• Task instructions:
Check every line below for the string "agent", and copy the lines that contain it.

**** Information given

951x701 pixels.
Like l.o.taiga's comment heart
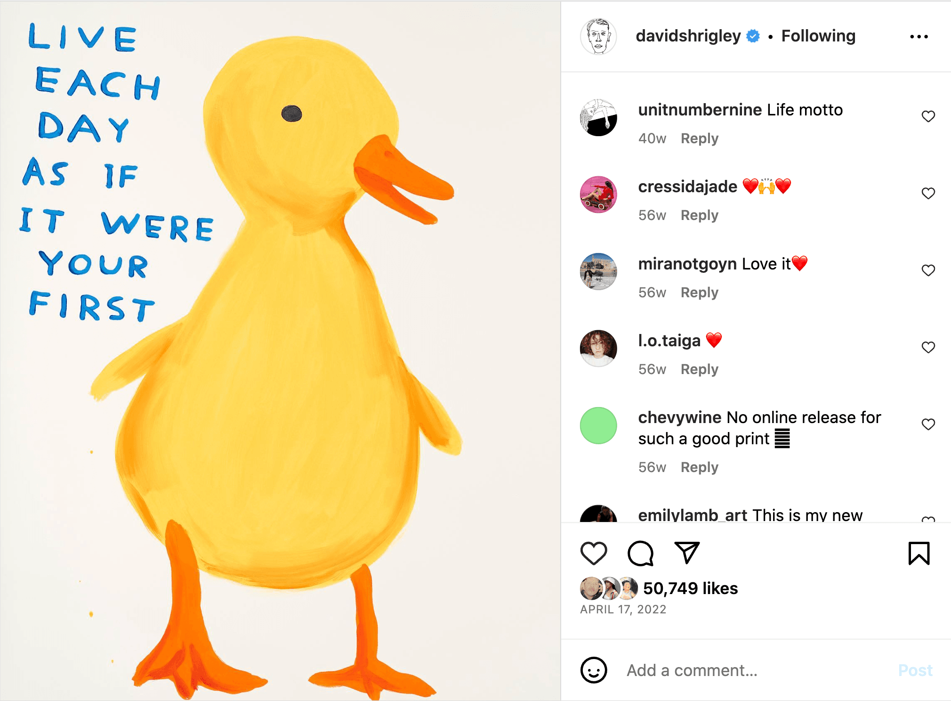(x=928, y=347)
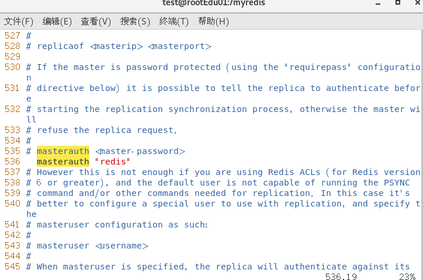This screenshot has width=423, height=280.
Task: Open the 编辑(E) menu
Action: (x=57, y=22)
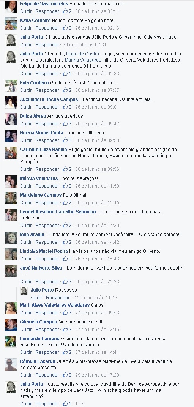Open like count on Rômulo Lacerda comment

[x=67, y=375]
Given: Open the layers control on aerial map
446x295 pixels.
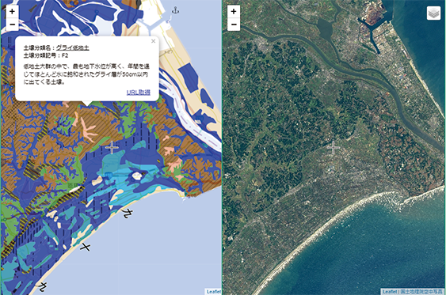Looking at the screenshot, I should tap(433, 13).
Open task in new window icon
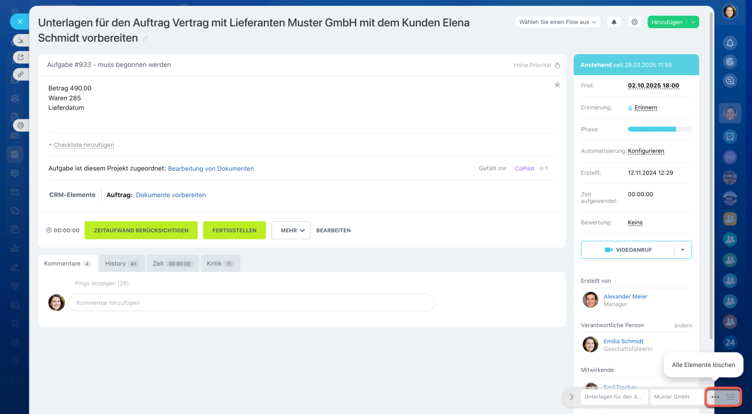The height and width of the screenshot is (414, 752). (21, 57)
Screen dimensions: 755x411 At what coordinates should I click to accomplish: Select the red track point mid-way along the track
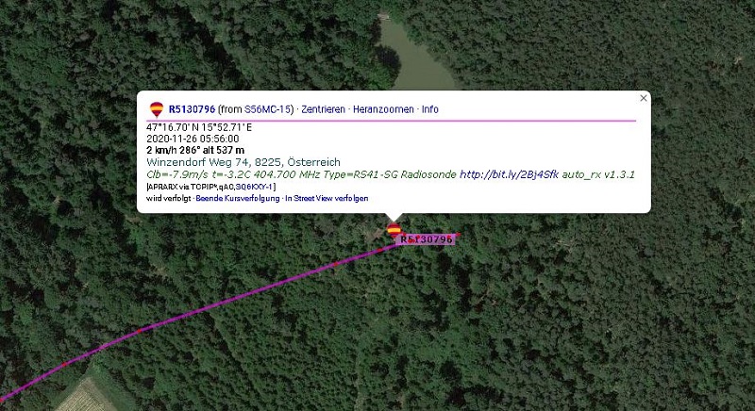139,331
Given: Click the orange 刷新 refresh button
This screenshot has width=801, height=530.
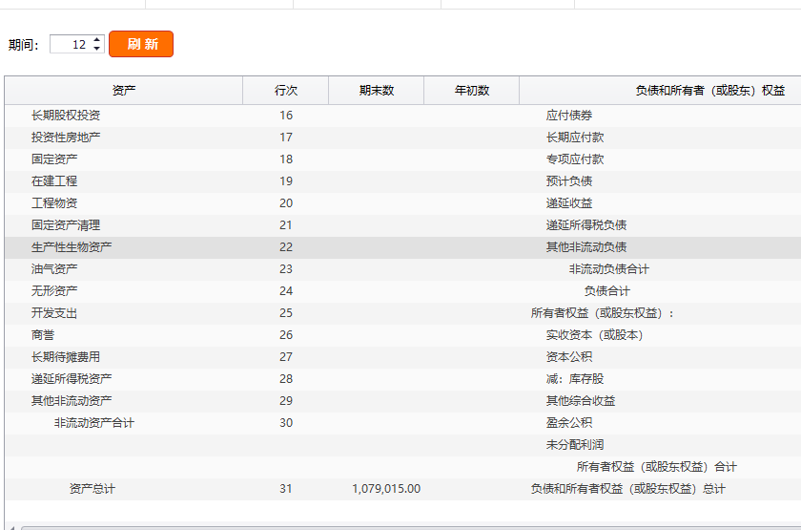Looking at the screenshot, I should [x=141, y=44].
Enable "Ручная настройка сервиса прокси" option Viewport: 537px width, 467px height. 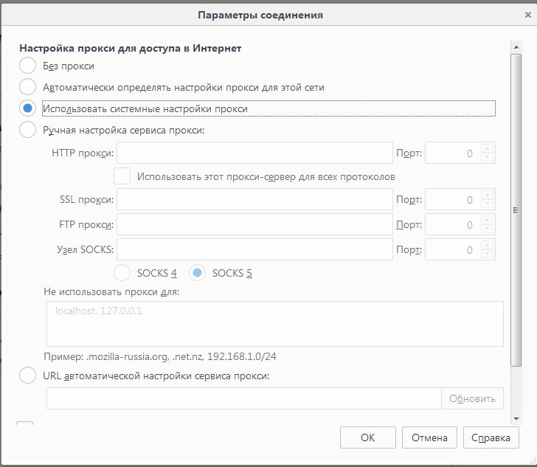27,130
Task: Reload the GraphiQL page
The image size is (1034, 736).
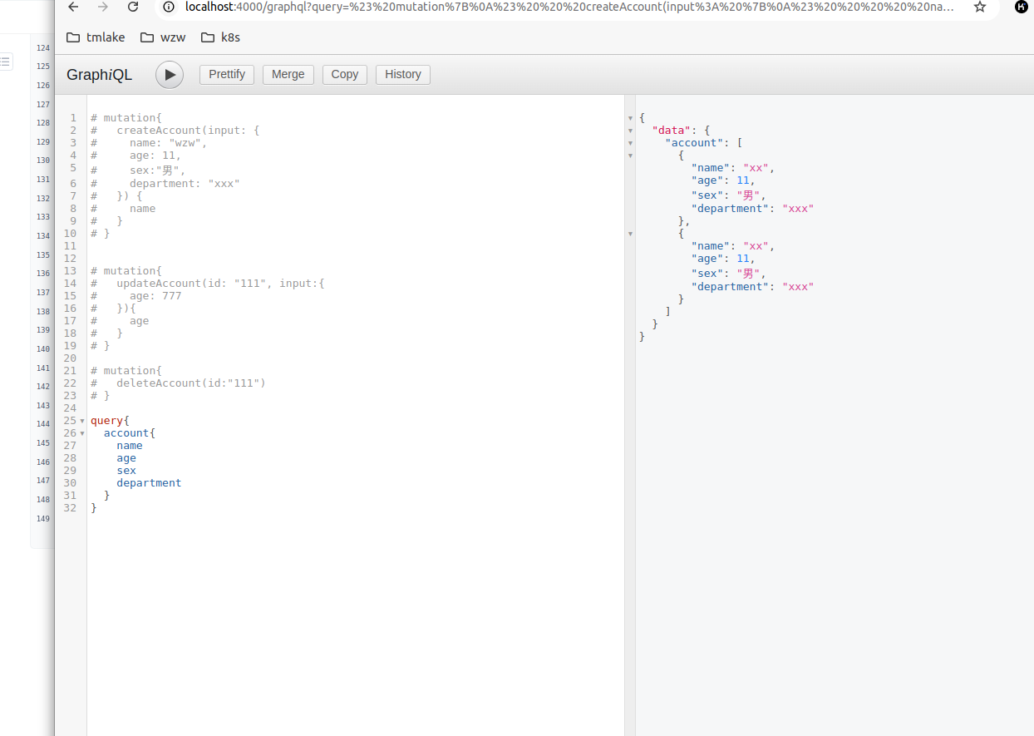Action: [133, 7]
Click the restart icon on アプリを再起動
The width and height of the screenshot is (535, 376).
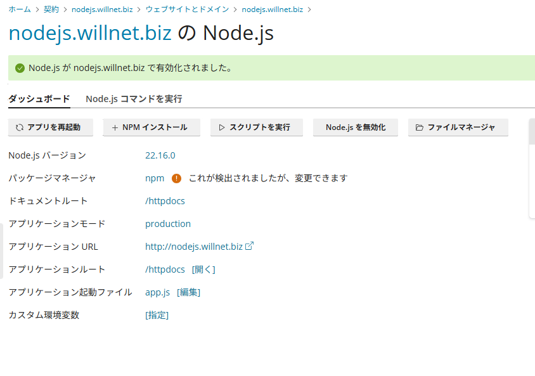click(20, 127)
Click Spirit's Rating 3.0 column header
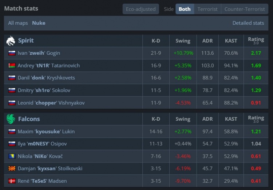Screen dimensions: 273x190 click(256, 41)
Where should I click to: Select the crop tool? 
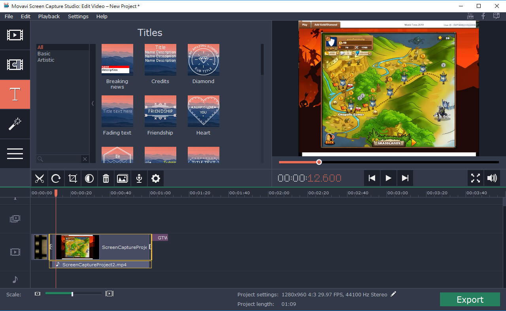pyautogui.click(x=73, y=178)
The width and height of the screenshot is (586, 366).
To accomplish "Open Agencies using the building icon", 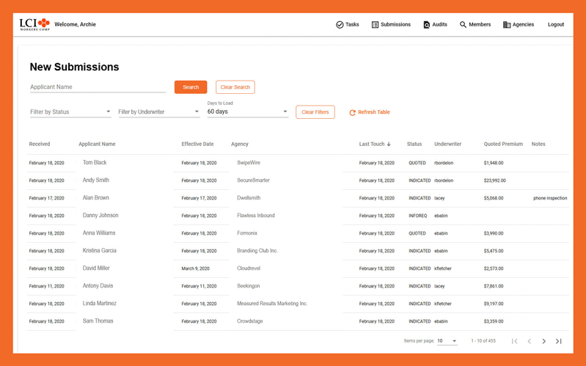I will (x=506, y=25).
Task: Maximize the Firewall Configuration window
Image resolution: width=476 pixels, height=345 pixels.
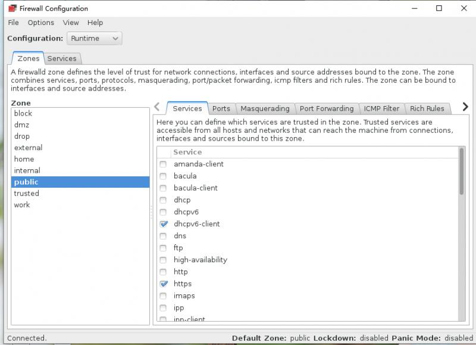Action: (439, 8)
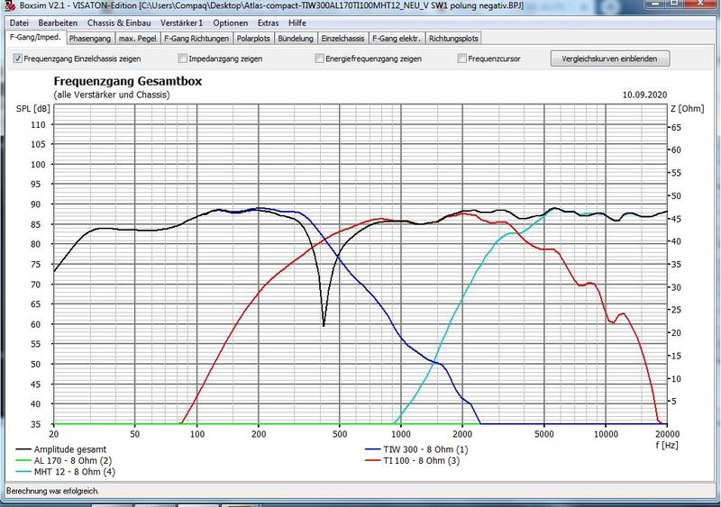Open the Bearbeiten menu
Image resolution: width=721 pixels, height=507 pixels.
point(57,22)
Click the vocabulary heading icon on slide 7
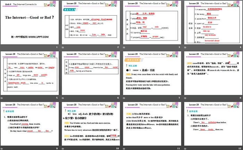The width and height of the screenshot is (243, 150). 126,65
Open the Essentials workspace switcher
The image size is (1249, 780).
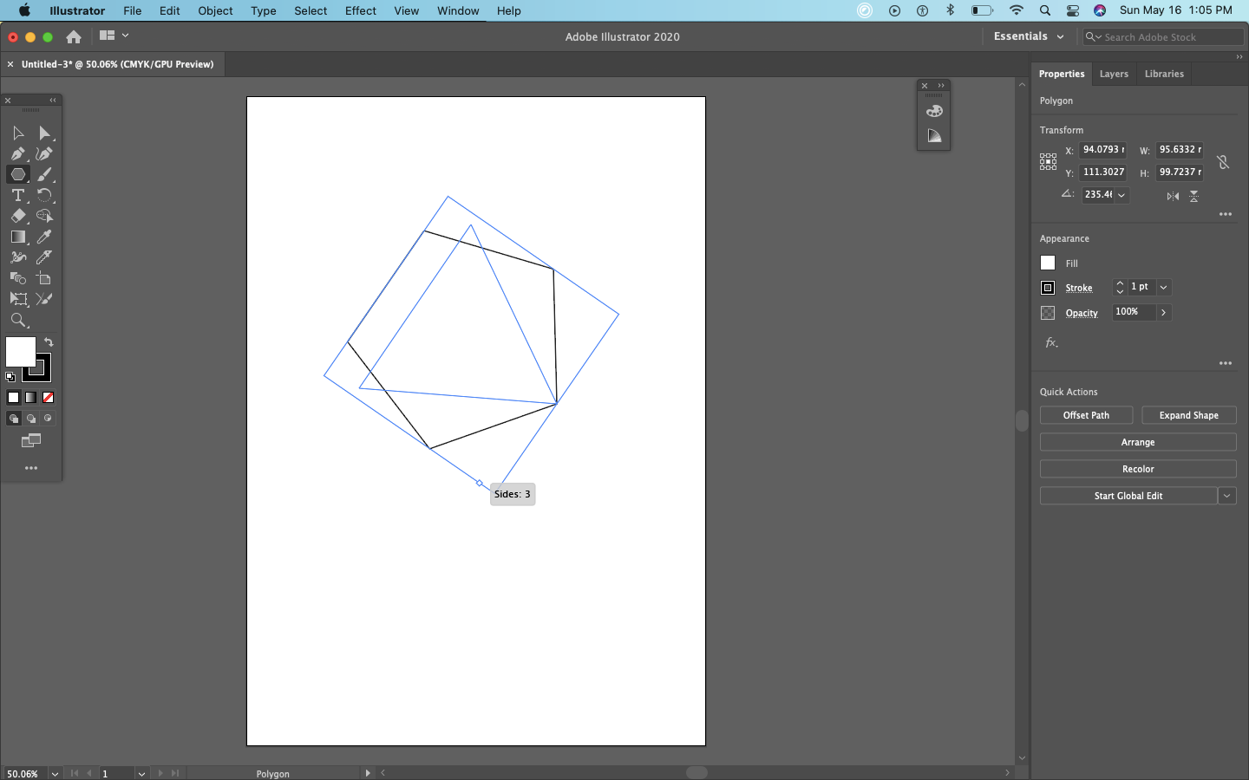pos(1029,36)
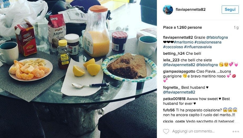The height and width of the screenshot is (138, 243).
Task: Click the 1 g post timestamp
Action: tap(236, 28)
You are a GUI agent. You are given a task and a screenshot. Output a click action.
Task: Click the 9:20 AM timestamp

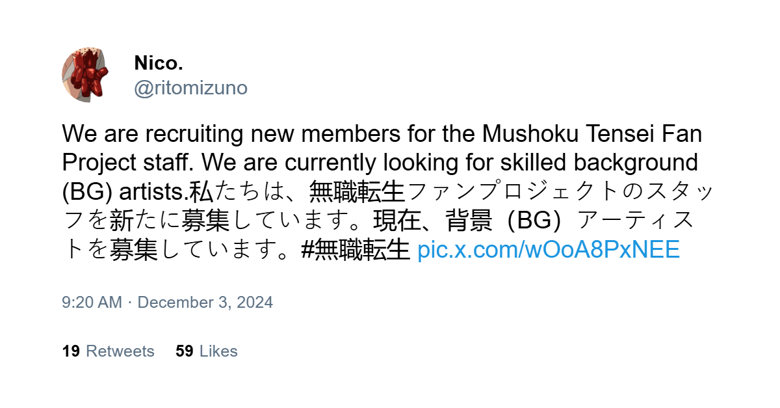(x=92, y=303)

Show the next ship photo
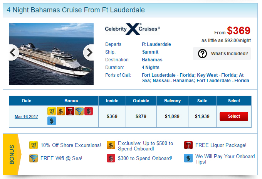[89, 52]
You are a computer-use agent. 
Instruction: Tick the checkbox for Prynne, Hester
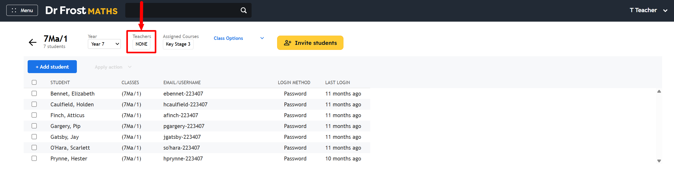[x=34, y=158]
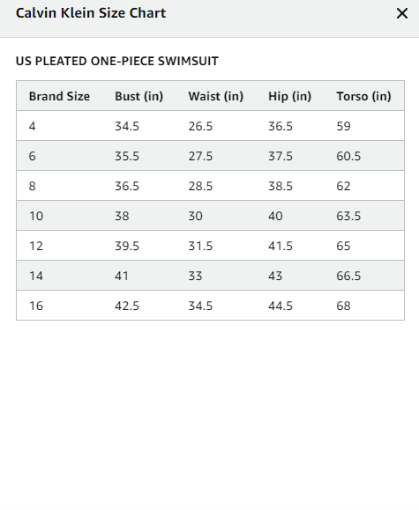
Task: Click the Hip (in) column header
Action: [289, 96]
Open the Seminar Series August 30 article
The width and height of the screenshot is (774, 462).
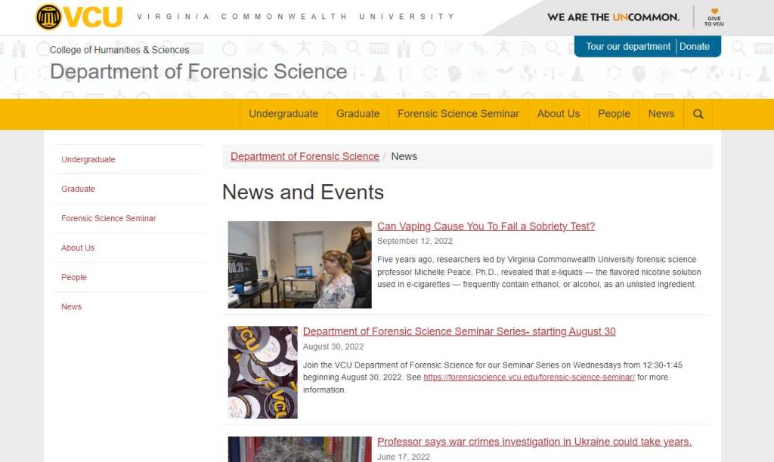click(x=459, y=331)
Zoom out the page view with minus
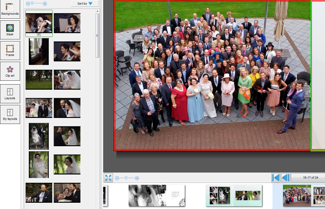 (x=117, y=178)
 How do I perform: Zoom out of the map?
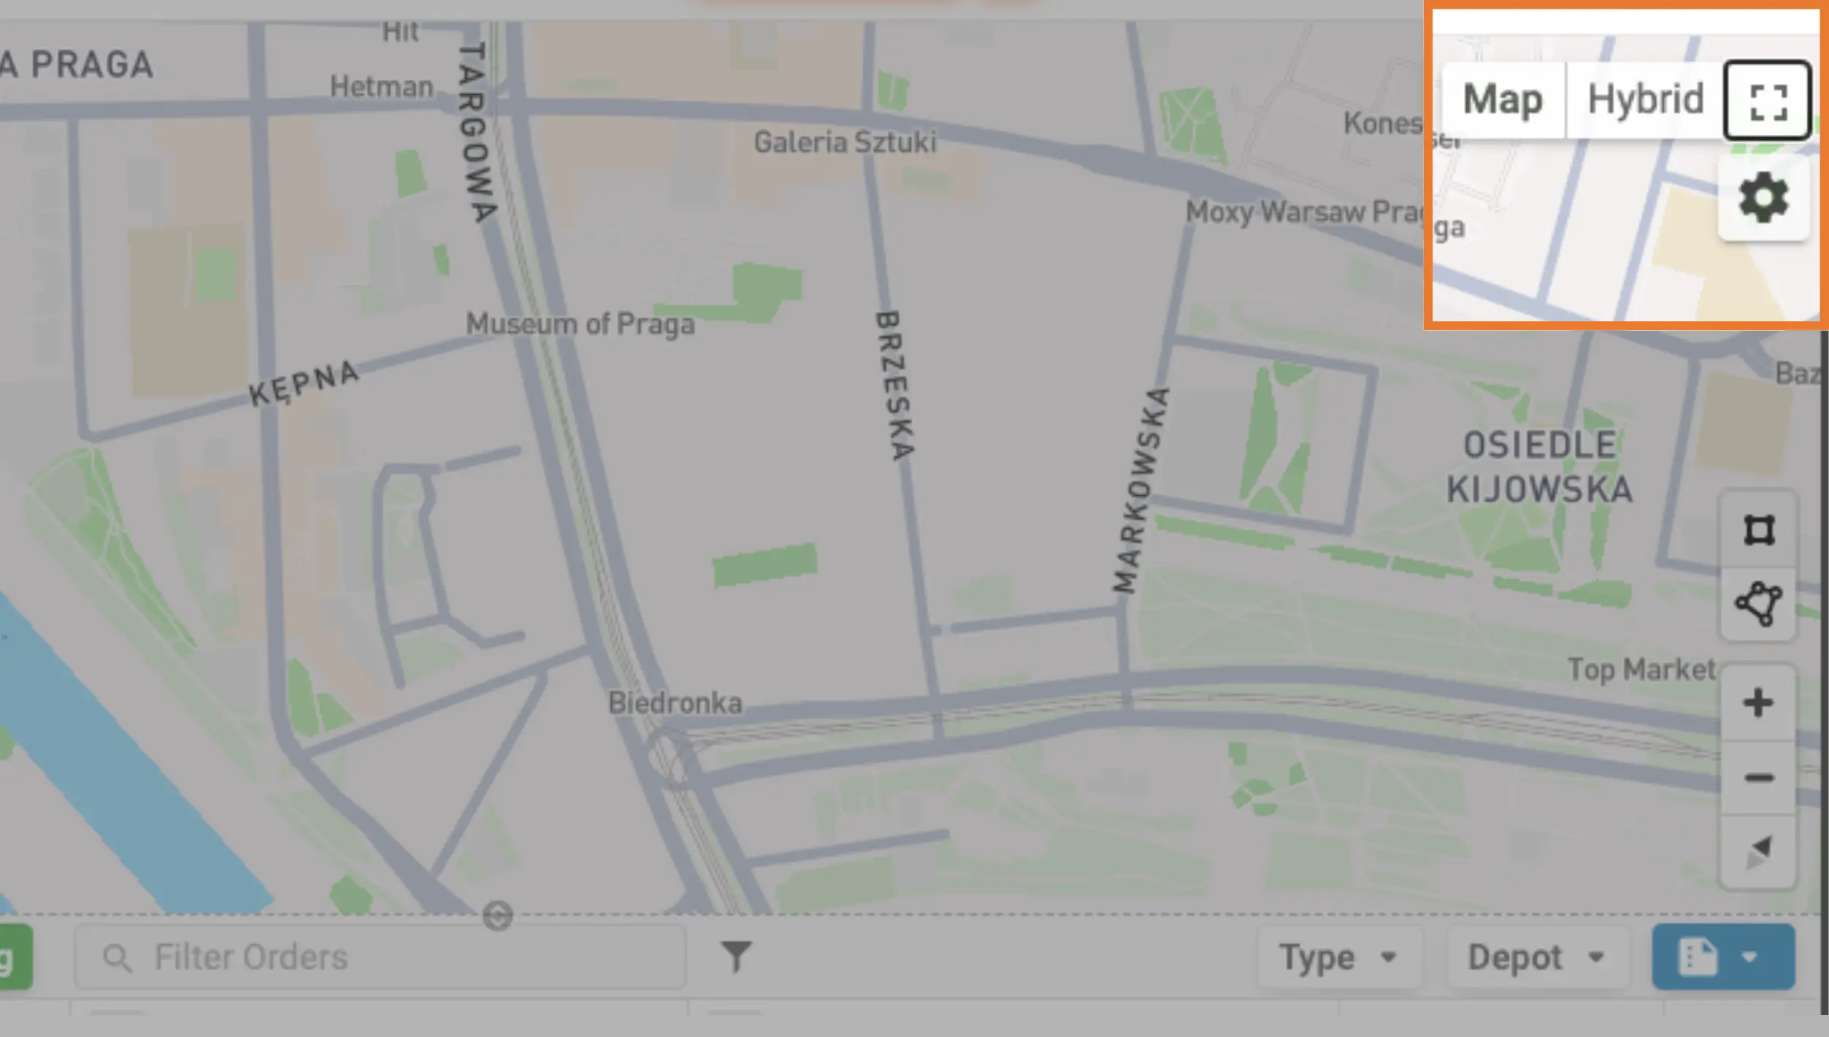pos(1759,778)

********

• Expected output:
You are a GUI agent. You are given a task and a screenshot. Output a click action.
You are a computer-use agent. 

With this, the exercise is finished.